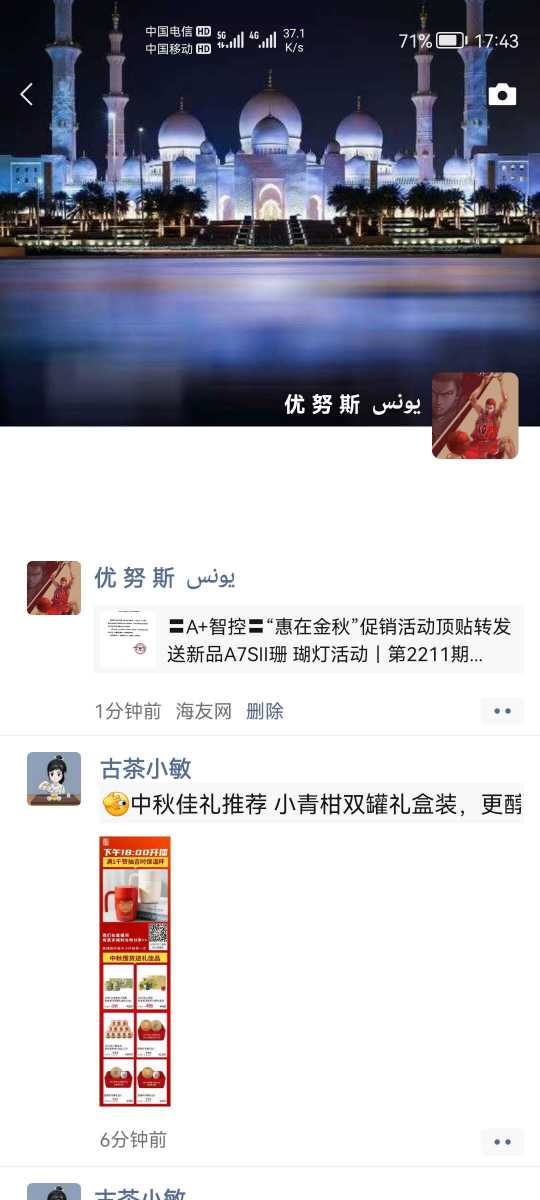The height and width of the screenshot is (1200, 540).
Task: Open 古茶小敏 profile name
Action: pos(146,769)
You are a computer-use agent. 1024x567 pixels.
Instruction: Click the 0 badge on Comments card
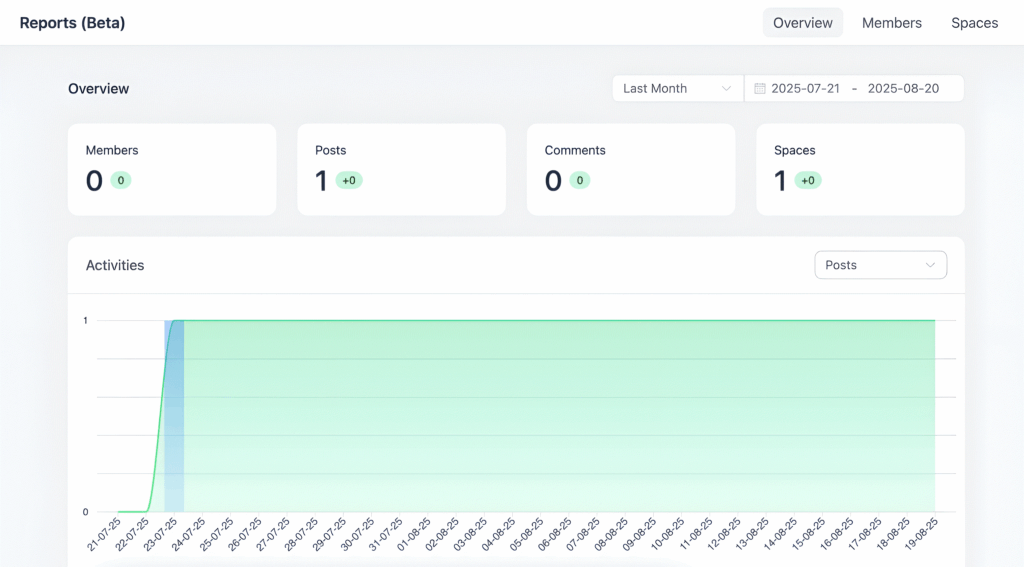coord(580,181)
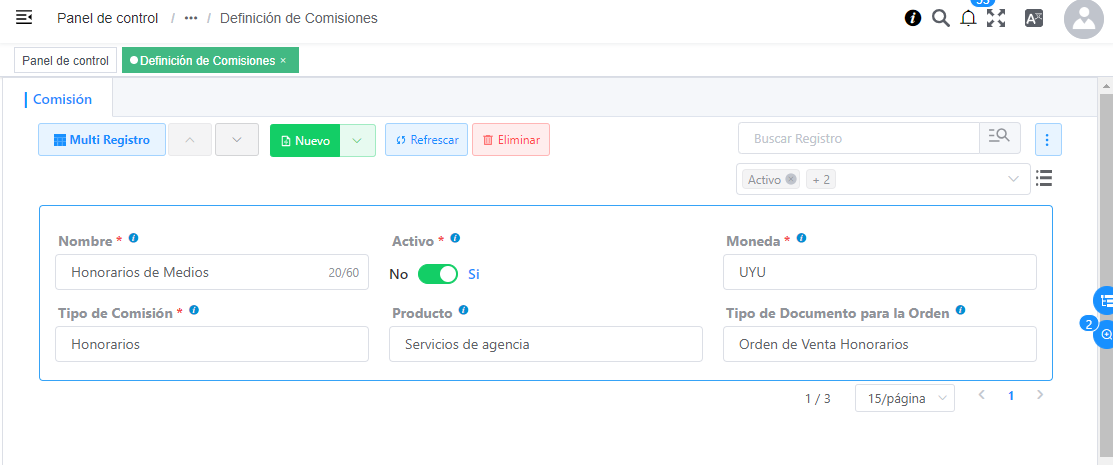Remove the Activo filter tag
Viewport: 1113px width, 465px height.
point(791,180)
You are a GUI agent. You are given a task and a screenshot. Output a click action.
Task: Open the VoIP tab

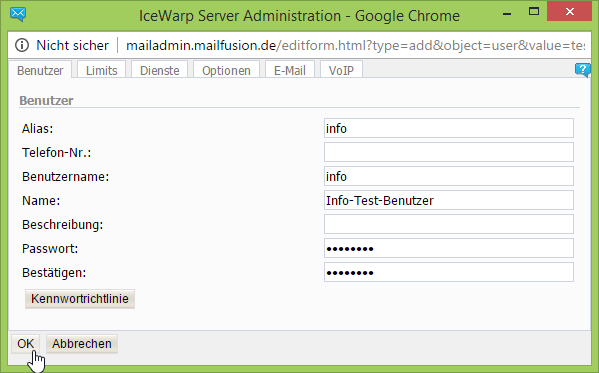click(341, 70)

━━━━━━━━

How to complete this task.
Restate the data exactly, though only from the line that contains "You are a GUI" through its last line, both ends included and with the pictures left out.

Exercise response.
You are a GUI agent. You are given a task and a screenshot. Output a click action.
Task: Open the VoIP tab

click(341, 70)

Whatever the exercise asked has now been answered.